O primeiro-ministro reafirma que o país não precisa de mais medidas de austeridade mas não pode abrandar o ritmo. Uma declaração num momento sensível. A “troika” está em Portugal a avaliar o desempenho do Governo e amanhã vai ser anunciado se autoriza o empréstimo de mais 15 mil milhões de euros

O primeiro-ministro afirmou  hoje esperar que “nunca mais venham a ser precisas em Portugal” medidas  adicionais de austeridade e que todas as medidas adotadas “estejam dentro  do quadro que está atualmente em vigor”.

Pedro Passos Coelho fez esta afirmação depois de elogiar a evolução  das exportações portuguesas e de criticar as “vozes” que defendem “que é  preciso flexibilizar, querendo dizer que é preciso abrandar este ritmo,  não ter tanta pressão para cumprir os objetivos” a que Portugal está obrigado.

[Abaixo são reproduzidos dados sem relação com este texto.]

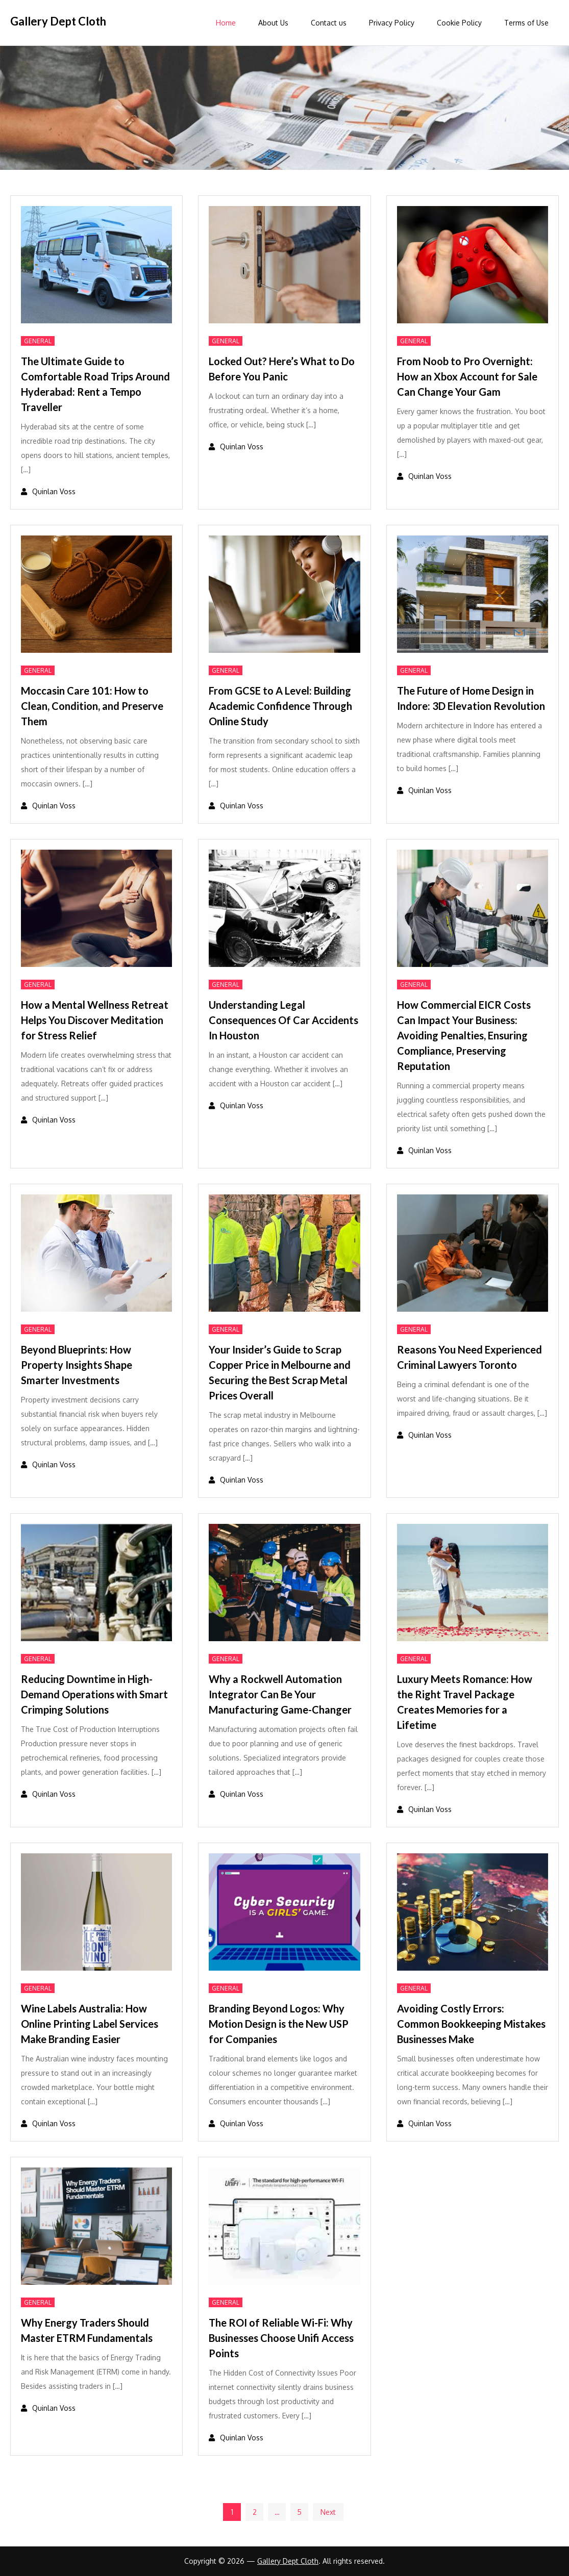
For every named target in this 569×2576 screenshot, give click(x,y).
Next (328, 2512)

“Se essas vozes fossem escutadas, aí sim, nós poderíamos ficar em piores  circunstâncias. E se os resultados, em consequência desse abrandamento,  dessa flexibilização, nos tivessem de conduzir a um desempenho pior, aí  sim, seria necessário reforçar medidas, que eu espero nunca venham mais  a ser precisas em Portugal”, afirmou Passos Coelho, durante uma visita ao  17. Salão Internacional do Setor Alimentar e Bebidas (SISAB), no Pavilhão  Atlântico, em Lisboa.

O primeiro-ministro acrescentou que espera que todas as medidas adotadas  “estejam dentro do quadro que está atualmente em vigor”.

Passos Coelho manifestou-se convicto de que, se Portugal “não abrandar,  não aligereirar o esforço” que está a fazer, vai ser bem sucedido for bem  sucedido e não serão necessárias “medidas adicionais”.